Fluxspace STEAM Festival 2022
May 21, 10 am-4 pm
The full range of STEM learning opportunities at Fluxspace and the Experience Center where Fluxspace is located will be on display during this final showcase of the week. The goal is to show families “what creating and working and inventing and making can look like, and just give opportunities for families to come out and play in a certain area, like get excited about 3D printing and be able to take something home that’s 3D printed,” says Ryne Anthony, director of innovation at Fluxspace.
Some of Fluxspace’s industry partners will also be offering demonstrations to “celebrate some of the cool things that kids can get excited about.”

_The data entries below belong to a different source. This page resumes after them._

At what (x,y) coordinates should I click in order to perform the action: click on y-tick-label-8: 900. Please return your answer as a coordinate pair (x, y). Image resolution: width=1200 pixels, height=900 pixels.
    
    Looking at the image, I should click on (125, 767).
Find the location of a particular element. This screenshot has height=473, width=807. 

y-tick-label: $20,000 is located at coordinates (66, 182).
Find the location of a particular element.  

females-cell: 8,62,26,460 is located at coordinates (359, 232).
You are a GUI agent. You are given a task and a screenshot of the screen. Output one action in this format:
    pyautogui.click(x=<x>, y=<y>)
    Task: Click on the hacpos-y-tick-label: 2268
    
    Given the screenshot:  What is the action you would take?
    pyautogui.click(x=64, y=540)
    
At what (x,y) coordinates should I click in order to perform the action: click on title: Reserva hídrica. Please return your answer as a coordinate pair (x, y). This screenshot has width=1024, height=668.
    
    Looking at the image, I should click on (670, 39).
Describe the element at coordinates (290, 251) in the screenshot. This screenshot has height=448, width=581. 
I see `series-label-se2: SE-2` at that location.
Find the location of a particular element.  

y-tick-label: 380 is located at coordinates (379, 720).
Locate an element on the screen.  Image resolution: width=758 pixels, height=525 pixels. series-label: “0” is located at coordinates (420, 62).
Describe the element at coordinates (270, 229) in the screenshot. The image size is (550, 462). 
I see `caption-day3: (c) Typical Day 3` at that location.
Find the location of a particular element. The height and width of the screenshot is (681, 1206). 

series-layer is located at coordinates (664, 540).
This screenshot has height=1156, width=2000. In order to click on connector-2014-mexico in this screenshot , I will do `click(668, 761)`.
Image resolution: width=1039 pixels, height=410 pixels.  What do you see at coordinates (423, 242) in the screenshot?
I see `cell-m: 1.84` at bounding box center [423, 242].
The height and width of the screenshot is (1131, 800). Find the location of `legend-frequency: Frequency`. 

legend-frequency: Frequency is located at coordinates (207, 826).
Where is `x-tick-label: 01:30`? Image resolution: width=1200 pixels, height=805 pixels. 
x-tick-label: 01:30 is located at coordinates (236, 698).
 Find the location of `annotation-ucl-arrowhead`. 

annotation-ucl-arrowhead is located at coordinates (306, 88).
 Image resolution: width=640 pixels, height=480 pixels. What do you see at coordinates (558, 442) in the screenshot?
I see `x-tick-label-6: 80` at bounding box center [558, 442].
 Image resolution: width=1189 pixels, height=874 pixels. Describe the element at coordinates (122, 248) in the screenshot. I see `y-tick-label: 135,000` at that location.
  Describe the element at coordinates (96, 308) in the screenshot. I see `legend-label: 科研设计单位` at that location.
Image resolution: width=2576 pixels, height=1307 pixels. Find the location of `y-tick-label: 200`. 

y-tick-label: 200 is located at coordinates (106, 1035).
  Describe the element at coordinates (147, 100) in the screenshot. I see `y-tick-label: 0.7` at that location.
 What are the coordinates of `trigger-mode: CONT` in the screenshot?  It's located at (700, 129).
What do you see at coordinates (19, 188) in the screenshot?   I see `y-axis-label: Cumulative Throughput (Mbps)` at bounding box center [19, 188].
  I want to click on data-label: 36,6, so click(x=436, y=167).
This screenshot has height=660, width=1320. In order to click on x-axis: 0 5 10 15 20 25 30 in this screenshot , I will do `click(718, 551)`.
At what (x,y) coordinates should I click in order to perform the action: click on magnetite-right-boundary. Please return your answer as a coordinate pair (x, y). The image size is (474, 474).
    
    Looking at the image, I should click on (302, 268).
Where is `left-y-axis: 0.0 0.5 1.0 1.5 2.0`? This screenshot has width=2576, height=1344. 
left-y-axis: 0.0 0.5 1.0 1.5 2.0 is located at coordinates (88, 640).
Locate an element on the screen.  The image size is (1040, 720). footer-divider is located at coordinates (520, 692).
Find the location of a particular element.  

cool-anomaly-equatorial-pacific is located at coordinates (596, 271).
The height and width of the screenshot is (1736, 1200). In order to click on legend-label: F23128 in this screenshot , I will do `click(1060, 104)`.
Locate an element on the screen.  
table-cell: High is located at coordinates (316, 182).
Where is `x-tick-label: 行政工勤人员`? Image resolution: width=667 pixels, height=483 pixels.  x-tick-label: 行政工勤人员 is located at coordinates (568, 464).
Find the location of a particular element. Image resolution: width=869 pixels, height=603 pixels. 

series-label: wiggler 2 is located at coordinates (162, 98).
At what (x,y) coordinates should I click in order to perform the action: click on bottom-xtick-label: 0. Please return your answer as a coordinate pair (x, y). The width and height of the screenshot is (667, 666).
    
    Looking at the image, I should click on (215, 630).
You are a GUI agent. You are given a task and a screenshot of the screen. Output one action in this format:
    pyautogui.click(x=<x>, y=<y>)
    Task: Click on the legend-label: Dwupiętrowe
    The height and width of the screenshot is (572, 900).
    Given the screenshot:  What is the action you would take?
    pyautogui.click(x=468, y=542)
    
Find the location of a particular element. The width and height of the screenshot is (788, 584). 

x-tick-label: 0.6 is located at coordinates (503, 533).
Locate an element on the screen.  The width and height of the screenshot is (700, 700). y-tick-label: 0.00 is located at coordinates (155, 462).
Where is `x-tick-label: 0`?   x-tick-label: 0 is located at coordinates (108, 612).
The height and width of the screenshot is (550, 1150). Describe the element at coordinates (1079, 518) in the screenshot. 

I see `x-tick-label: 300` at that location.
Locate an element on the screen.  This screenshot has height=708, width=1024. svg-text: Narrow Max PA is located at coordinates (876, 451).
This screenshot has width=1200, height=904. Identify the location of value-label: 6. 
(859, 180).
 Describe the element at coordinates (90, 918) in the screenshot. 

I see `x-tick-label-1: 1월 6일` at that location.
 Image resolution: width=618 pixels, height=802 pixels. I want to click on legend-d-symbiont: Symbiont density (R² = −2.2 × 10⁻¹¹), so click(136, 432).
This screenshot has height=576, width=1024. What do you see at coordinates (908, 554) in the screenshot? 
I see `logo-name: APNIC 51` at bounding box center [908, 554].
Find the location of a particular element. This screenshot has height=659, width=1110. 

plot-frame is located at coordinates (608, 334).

Along with its role as a place for students to learn and use their imaginations, Fluxspace also offers teacher professional development and learning support for local schools. And it’s a place where the entire community is welcome, Anthony says.
Fluxspace isn’t “just a place for students to come,” he says, “but also educators, parents or the community, to truly have it be this team effort to try to revitalize an area and try to transform the experience of learning.”